ヴァル・セキュリティの本社ビルは近未来的なガラス張りの外観を誇り、朝日を反射するその姿は一目で大企業の存在感を示していた。エントランスには数多くのエレベーターと顔認証ゲートが並び、受付ロビーには企業ロゴが大きく映し出されている。社員たちは皆、胸に身分証のバッジを下げ、端正なスーツ姿で忙しなく行き交っている。

そんなロビーを通り抜け、セキュリティをいくつも突破した先にあるのが、幹部クラスだけが利用できるプライベートフロアだ。そこには大きな会議室があり、壁一面がスクリーンとなっている。今朝、その会議室にはレオナルドと数名の研究責任者が集まり、新型セキュリティプロジェクトのミーティングが進行していた。

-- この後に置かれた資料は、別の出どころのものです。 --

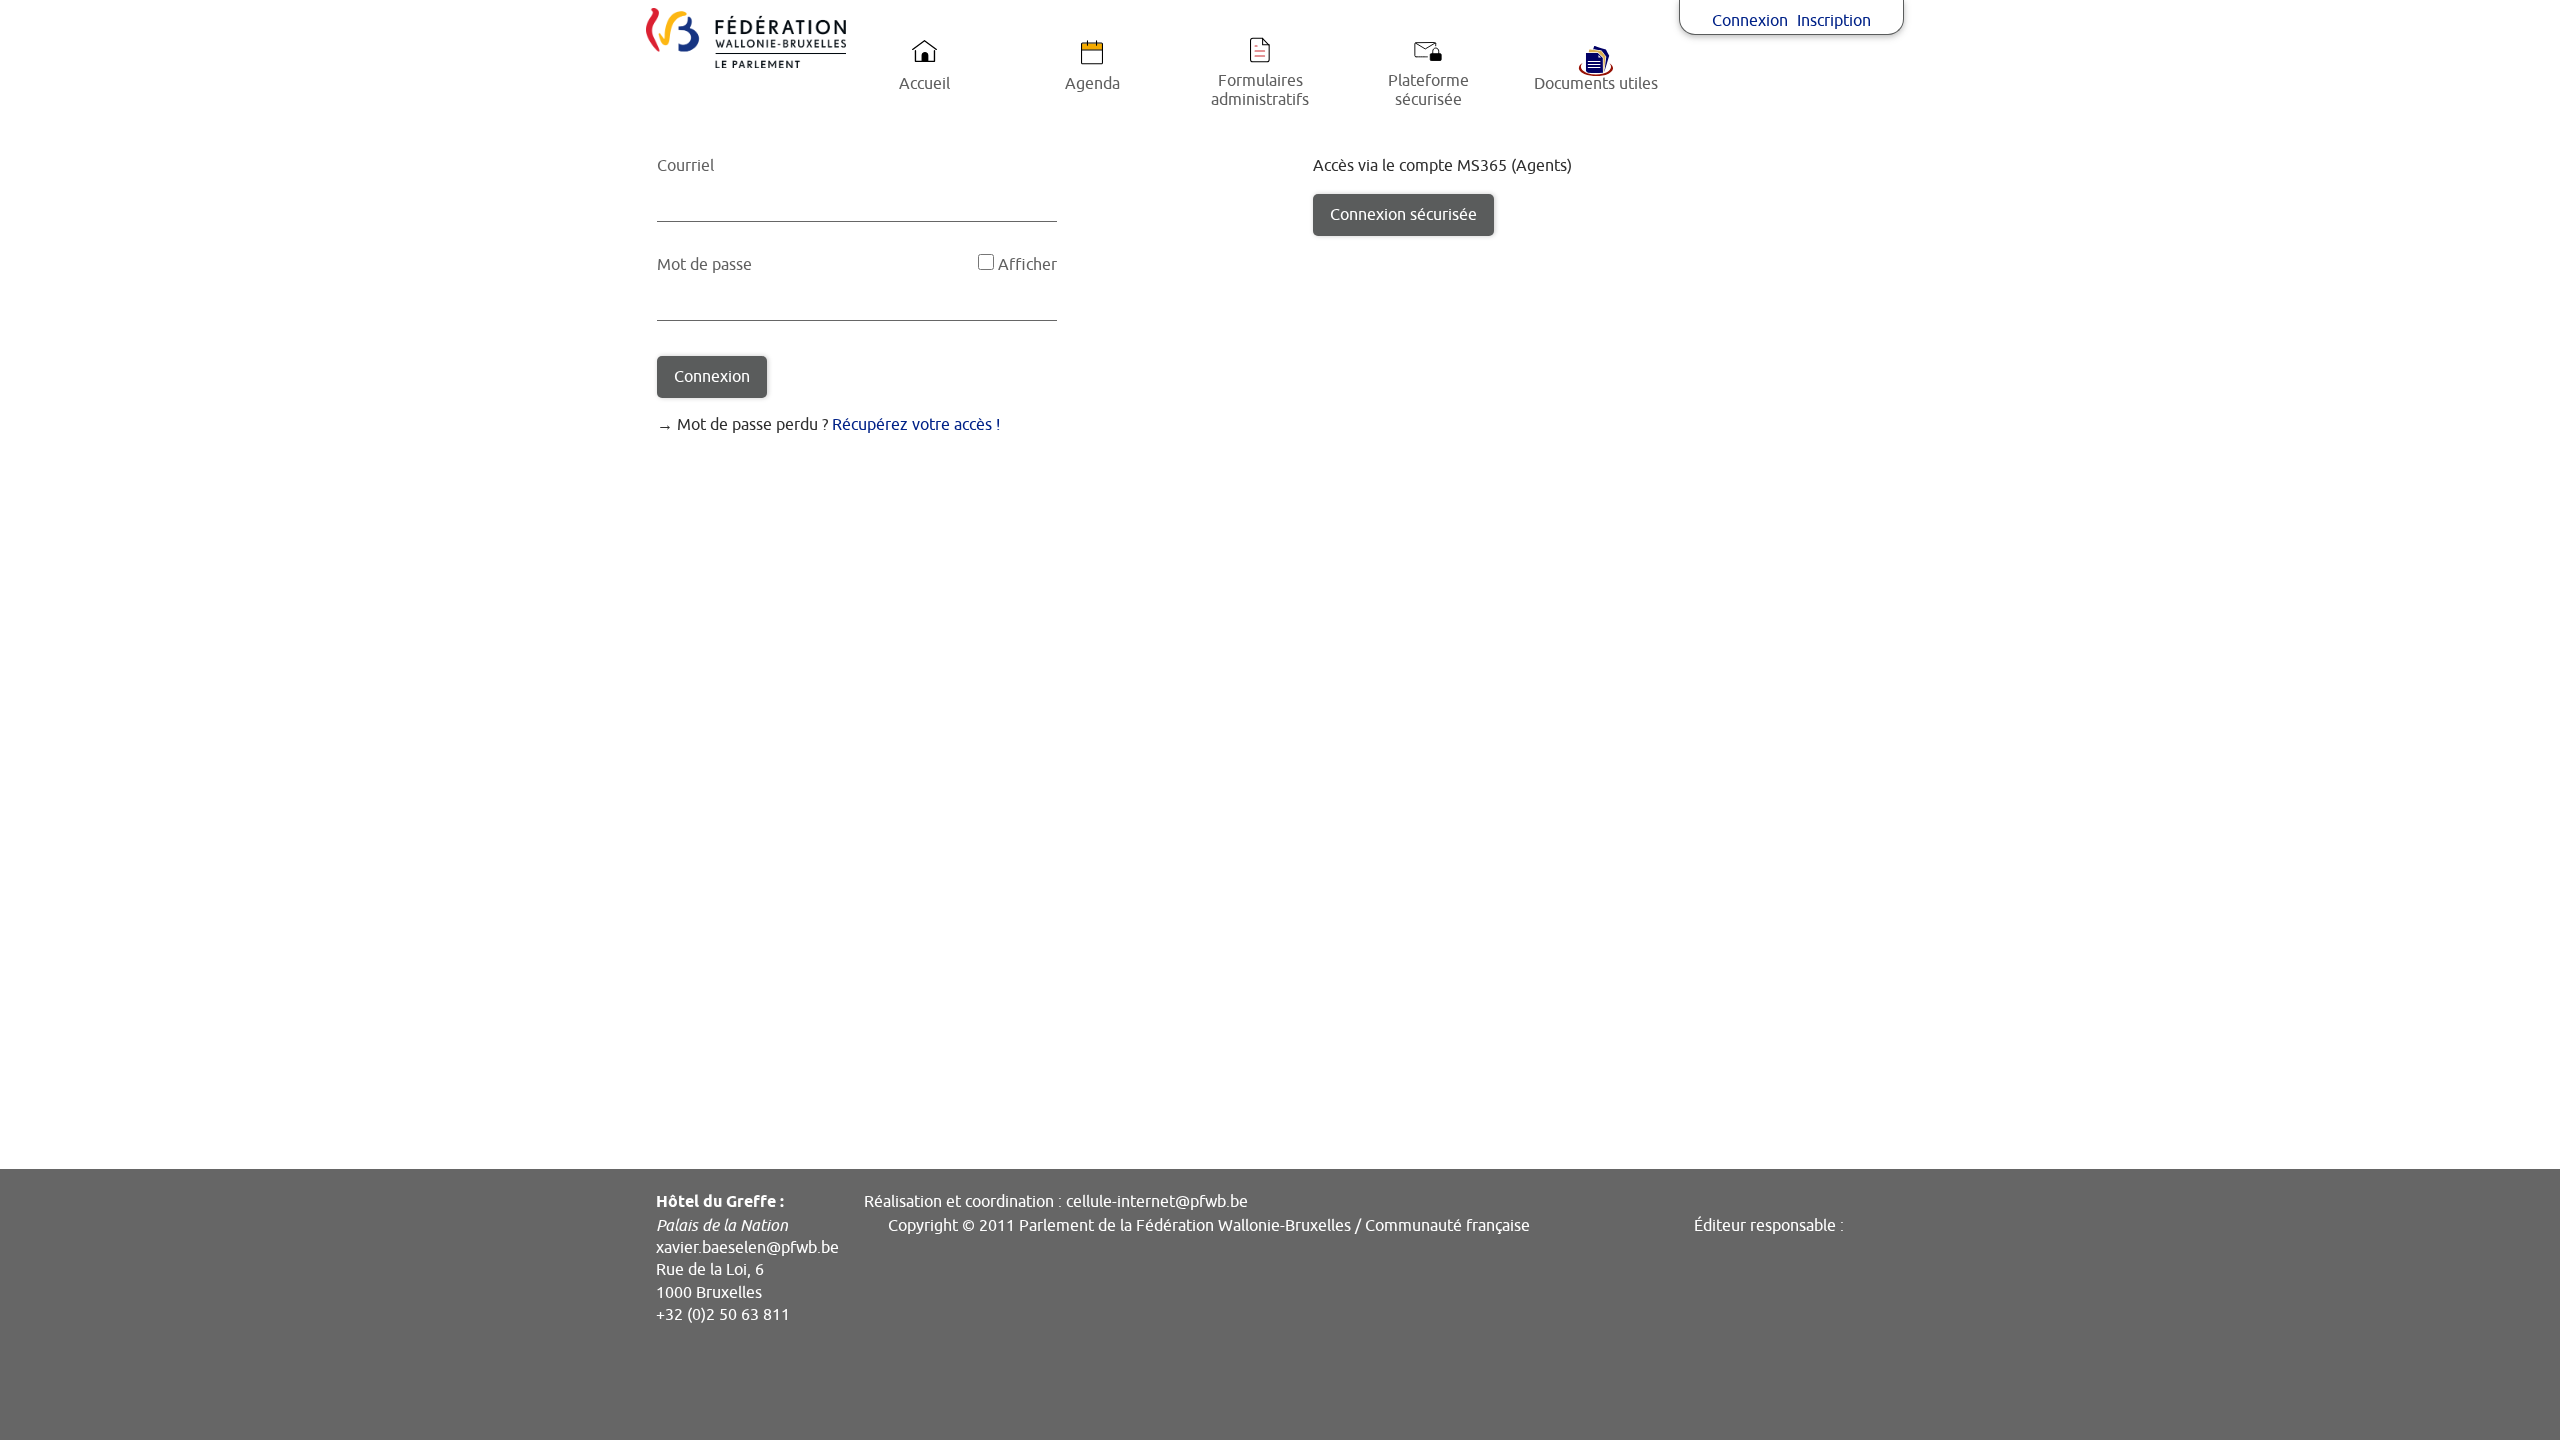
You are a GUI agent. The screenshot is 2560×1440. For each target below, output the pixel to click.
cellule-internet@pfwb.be (1157, 1202)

「では、今後のステップとして、我々が開発中の新型防壁——コードネーム‘Xシリーズ’の最終テストを行います。各セクションの担当は順次スケジュールを共有してください」

会議室正面に立つレオナルドが、落ち着いた声で告げる。長身で端正な顔立ちをした彼は、部下たちを圧倒するような独特のカリスマをまとっていた。

巨大なスクリーンには、ヴァル・セキュリティのロゴとともに技術的なチャートや数値データがいくつも表示されている。防壁のアルゴリズム設計や検知速度、脳内チップからのアクセス制御など、専門的な言葉が飛び交い、プロジェクトチームのメンバーはそれをノートやタブレットに書き留めながら真剣な表情を浮かべていた。